Given task
Arrange the rows from the one with "Pre-Requisites [Expand Pre-Requisites" up to and including the one with "Course Load/Enrollment Limit [Expand" as a JSON list of strings, one string per row, leaving out any blank lines.

[Pointing rows for text and elements]
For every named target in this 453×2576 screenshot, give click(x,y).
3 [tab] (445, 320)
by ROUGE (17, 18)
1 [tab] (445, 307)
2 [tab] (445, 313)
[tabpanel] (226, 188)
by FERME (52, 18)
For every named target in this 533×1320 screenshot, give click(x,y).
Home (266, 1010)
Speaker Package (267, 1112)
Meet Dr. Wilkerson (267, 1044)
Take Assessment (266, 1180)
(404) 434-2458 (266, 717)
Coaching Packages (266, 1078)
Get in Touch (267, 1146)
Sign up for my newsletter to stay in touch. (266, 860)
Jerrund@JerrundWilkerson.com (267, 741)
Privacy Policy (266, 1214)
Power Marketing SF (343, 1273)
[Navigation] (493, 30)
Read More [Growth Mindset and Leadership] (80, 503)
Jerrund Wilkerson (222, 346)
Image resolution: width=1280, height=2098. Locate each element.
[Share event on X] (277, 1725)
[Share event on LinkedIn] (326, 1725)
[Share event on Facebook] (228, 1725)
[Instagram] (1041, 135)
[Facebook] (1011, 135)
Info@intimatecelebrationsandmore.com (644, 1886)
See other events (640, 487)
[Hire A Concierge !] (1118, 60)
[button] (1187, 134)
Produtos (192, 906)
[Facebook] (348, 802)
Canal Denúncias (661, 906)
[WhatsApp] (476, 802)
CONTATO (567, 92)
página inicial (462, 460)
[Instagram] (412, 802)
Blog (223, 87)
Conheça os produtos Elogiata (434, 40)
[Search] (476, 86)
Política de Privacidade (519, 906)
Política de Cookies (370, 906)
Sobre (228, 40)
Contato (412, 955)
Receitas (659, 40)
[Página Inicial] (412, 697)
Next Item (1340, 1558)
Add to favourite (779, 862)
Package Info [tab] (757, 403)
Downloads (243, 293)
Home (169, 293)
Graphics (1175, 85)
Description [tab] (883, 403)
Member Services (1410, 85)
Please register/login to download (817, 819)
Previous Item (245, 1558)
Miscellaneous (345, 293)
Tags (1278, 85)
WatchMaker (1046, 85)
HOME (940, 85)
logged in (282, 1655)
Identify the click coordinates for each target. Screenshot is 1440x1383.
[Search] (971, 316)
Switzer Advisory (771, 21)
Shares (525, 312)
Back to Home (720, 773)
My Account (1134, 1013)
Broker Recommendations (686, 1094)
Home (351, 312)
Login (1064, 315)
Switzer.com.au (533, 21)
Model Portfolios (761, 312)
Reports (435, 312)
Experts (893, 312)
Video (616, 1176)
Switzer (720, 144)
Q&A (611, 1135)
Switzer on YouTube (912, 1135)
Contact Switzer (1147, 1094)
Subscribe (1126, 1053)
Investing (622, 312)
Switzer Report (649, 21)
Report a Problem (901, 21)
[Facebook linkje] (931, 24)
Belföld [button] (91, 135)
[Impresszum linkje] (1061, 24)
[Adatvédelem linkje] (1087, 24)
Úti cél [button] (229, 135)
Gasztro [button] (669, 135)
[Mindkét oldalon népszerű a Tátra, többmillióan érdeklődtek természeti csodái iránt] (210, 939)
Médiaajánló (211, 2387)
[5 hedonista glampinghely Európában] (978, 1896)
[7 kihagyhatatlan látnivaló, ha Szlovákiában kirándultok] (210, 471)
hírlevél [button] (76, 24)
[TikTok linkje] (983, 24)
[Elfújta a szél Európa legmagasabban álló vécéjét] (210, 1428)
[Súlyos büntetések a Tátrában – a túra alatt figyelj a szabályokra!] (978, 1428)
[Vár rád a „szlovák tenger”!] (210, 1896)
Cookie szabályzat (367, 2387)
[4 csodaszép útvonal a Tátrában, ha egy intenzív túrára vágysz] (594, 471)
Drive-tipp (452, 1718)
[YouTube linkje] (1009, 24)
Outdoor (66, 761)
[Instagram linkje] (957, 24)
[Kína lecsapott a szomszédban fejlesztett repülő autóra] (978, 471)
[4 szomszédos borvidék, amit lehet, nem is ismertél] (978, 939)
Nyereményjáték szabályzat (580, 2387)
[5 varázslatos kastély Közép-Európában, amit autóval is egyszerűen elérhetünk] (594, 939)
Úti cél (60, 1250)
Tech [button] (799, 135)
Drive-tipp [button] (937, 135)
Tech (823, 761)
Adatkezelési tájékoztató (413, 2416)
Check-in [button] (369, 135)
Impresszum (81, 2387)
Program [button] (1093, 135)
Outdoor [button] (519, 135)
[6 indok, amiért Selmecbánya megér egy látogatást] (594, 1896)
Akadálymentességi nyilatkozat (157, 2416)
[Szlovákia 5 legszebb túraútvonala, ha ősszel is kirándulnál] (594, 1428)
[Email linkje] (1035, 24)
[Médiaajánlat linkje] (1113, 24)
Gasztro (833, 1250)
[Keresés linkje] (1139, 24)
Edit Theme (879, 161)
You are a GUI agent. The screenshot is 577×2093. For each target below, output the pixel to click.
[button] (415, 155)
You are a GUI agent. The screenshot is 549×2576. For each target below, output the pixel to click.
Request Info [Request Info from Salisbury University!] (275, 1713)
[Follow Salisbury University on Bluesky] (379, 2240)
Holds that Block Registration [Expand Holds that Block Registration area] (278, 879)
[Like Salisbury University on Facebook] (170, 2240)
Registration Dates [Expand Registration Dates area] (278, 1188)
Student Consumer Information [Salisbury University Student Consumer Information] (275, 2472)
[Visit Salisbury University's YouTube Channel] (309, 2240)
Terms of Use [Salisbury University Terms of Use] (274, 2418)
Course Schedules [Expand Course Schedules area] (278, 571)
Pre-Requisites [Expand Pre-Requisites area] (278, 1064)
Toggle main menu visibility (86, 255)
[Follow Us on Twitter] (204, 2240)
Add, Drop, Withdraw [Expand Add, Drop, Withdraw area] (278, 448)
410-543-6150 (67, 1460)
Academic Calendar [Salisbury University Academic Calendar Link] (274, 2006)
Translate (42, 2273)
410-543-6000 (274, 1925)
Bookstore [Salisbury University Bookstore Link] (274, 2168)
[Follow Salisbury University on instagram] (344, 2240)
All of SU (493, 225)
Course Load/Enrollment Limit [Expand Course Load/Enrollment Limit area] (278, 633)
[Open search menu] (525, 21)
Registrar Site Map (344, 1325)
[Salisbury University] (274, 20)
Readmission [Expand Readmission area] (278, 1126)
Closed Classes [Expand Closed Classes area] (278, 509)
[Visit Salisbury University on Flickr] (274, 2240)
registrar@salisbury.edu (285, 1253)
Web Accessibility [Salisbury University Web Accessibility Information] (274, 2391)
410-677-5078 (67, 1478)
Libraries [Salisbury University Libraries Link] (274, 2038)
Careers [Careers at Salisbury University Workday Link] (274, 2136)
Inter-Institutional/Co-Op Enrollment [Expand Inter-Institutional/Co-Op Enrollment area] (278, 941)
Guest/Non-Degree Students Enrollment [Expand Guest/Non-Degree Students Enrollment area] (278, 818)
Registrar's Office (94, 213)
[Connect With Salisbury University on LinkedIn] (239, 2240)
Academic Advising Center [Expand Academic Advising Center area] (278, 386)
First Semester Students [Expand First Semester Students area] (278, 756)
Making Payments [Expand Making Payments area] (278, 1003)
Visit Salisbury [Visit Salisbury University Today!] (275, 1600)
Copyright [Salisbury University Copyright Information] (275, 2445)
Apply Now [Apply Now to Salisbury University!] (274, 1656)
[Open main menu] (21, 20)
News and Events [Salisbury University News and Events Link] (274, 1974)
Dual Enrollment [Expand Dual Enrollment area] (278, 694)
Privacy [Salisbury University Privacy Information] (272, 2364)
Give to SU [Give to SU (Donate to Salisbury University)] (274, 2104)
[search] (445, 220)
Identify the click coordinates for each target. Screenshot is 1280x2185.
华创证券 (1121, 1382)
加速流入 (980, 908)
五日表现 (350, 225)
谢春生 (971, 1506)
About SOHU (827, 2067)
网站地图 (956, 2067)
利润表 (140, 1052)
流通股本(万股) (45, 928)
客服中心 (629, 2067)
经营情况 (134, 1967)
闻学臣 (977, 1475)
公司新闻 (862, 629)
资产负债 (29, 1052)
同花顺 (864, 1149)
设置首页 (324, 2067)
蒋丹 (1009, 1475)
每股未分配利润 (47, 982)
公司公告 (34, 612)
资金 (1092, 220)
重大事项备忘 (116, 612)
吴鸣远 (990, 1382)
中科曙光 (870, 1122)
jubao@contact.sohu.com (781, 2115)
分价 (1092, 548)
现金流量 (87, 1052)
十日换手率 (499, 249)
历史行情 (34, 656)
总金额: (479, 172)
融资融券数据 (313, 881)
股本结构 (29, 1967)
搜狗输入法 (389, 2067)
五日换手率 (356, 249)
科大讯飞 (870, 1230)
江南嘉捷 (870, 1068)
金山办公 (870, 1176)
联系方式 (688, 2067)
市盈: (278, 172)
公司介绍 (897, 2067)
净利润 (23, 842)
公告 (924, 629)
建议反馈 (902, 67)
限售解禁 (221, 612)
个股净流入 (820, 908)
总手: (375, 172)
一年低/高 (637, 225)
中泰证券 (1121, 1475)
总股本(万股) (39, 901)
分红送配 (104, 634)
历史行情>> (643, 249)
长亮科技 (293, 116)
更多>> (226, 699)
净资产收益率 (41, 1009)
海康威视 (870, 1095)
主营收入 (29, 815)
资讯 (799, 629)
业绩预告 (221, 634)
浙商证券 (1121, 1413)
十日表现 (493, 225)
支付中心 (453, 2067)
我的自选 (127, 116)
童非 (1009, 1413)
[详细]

Final answer
[
  "Pre-Requisites [Expand Pre-Requisites area] (278, 1064)",
  "Toggle main menu visibility (86, 255)",
  "[Follow Us on Twitter] (204, 2240)",
  "Add, Drop, Withdraw [Expand Add, Drop, Withdraw area] (278, 448)",
  "410-543-6150 (67, 1460)",
  "Academic Calendar [Salisbury University Academic Calendar Link] (274, 2006)",
  "Translate (42, 2273)",
  "410-543-6000 (274, 1925)",
  "Bookstore [Salisbury University Bookstore Link] (274, 2168)",
  "[Follow Salisbury University on instagram] (344, 2240)",
  "All of SU (493, 225)",
  "Course Load/Enrollment Limit [Expand Course Load/Enrollment Limit area] (278, 633)"
]